By even asking the question, the Minister asserted, Deputy Nolan was “undermining social cohesion”, which is polite Politician speak for “stoking up racism”.
Here is that same Minister, standing, with no apparent shame or embarrassment, beside his Taoiseach this morning:
A ‘tented village’-style accommodation at Gormanstown army camp will open on Monday
— Gavan Reilly (@gavreilly) July 14, 2022
At @fiannafailparty pp:
Taoiseach @MichealMartinTD says there is a concern that some refugees arriving here are not from Ukraine.

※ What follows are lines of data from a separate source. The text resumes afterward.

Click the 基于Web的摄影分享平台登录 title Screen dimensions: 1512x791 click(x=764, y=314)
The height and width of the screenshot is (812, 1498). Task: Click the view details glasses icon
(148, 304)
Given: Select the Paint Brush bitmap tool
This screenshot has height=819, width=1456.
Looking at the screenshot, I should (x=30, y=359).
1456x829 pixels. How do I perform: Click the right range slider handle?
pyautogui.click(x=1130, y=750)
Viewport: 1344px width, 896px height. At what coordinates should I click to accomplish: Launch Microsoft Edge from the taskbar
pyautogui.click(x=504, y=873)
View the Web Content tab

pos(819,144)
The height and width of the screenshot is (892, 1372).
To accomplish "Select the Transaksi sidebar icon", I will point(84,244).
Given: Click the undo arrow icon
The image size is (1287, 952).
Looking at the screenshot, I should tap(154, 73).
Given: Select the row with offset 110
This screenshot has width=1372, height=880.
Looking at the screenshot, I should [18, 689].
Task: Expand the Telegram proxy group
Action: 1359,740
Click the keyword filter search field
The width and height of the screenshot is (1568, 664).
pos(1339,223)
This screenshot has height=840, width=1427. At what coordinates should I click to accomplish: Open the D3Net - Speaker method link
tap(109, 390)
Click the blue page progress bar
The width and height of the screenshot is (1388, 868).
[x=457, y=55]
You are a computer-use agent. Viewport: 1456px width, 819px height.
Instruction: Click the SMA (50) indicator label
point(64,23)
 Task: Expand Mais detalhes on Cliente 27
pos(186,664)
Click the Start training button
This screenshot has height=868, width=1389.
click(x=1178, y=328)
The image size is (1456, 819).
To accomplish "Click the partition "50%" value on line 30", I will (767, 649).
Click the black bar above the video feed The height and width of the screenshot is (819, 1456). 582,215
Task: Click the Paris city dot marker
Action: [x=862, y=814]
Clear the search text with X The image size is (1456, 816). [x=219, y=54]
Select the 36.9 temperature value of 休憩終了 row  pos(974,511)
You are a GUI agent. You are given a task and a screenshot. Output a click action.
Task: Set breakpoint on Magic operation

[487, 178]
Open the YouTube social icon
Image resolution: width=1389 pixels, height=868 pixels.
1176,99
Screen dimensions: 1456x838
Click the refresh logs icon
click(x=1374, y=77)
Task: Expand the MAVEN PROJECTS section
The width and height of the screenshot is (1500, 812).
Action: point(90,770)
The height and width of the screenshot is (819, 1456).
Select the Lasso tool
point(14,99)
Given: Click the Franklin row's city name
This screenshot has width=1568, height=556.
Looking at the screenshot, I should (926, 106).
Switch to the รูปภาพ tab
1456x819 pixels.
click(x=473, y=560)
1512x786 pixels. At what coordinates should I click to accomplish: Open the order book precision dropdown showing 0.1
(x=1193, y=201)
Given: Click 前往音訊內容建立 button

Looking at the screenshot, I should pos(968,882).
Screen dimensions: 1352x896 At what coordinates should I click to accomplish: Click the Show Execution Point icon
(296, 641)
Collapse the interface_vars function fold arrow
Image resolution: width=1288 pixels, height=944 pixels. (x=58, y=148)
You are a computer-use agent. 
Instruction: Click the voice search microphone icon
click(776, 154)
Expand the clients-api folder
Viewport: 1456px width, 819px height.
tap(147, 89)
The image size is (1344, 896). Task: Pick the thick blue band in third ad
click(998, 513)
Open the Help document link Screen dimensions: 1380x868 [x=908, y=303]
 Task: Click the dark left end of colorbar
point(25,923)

He is convening a meeting of ministers tomorrow to discuss accommodation crisis for refugees.— Daniel McConnell (@McConnellDaniel) July 13, 2022
In three weeks then, the Government has gone from “we will never set a cap” to “immigration is too high, some of these people aren’t even Ukrainian, and of course, it’s Britain’s fault”.
The poor Irish people. Victims of British perfidity once again.
It must, after all, be the British. It is always the British. It is never Irish incompetence.
It could not be, for example, that Ireland announced that it would give every asylum seeker own door accommodation within four months – and then advertised this fact internationally in multiple languages.
It could not be, for example, that they declared in public that anybody could come, and everyone would be welcomed.
It could not be that, for example, they have persistently shut down debate on this subject and denounced anybody who said that the state’s capacity has limits as some kind of latter-day Mussolini.
And so, here we are, announcing a “tented village” in Gormanstown as an emergency measure. An emergency measure needed because nobody in our Government saw this problem coming.
It is incompetence of the highest degree. It is Government by the cast of Some Mothers Do ‘Ave ‘Em. And of course, it is cost free incompetence. The opposition are in no place to lecture: They supported this venture every step of the way, and criticised only that the Government were slow-walking the process. If the opposition had had their way, this crisis would have come in May, not July.
Perhaps this is what the public want. Perhaps the country is, in its own perverse way, sort of addicted to misery. No doubt there will be otherwise sensible, true blue Fine Gaelers up and down the country who sincerely believe that all of this was necessary and “doing our duty” but that poor Ireland was, once again, scuppered by the dastardly British and their Rwanda plan shifting even more migrants towards us. That will, of course, be a cost-free opinion. The kind of thing one can say on RTE while presenters nod sagely, and other guests stroke their chin in thoughtful consideration. But it’s bollocks.
In the first instance, Britain has every right to its own migrant policy, and nothing in that policy requires Ireland to accept everybody that Britain turns away or discourages. We are free to do some discouragement of our own.
In the second instance, this has always been a basic question of mathematics. Housing is not a fixed asset, but it is an inelastic one: You can’t just magick homes out of nowhere in a matter of months. When you agree to give an unlimited number of people beds, and you do not have unlimited beds, a problem will emerge as a matter of certainty, because you will always arrive at a point when the beds run out.
A two-year-old could understand this, and that is not an exaggeration.
A competent Government might, on the outbreak of the war, done an audit of the country’s housing stock and other available accommodation and worked out the number of feasibly useable beds. It might then have come up with a number – five or ten or fifteen thousand or whatever it was – and announced that it could and would accommodate that many people.
It might then have immediately begun the work of matching and prioritizing this accommodation to people’s needs: Places close to schools for families, hotel rooms for single people, and so on. It might have attempted to mobilise civil society to provide welcomes and integration and support.
But the Irish Government did none of this. It simply flung open the doors, and then asked for plaudits on the basis of its compassion.
And now they’re out at Dublin Castle, saying things that just three weeks ago they were denouncing as racist.
All of this is a consequence of the Government’s own monumental, barely credible, incompetence.
A word here, by the way, for our media: You might think that a humiliating reversal in tone and policy such as that announced yesterday might have resulted in a few basic questions being asked of our politicians, such as “Taoiseach, in hindsight, was it a mistake to put no limits on the number of people we said we would take” or “Minister, in hindsight, doesn’t your remark to Carol Nolan a few weeks ago now look a bit silly?”
Or perhaps even “Does Carol Nolan deserve an apology?”
I’ll leave it for you, dear reader, to decide whether those questions were asked by my colleagues in the Irish press corps.
I think the public deserves better. From politics and media alike.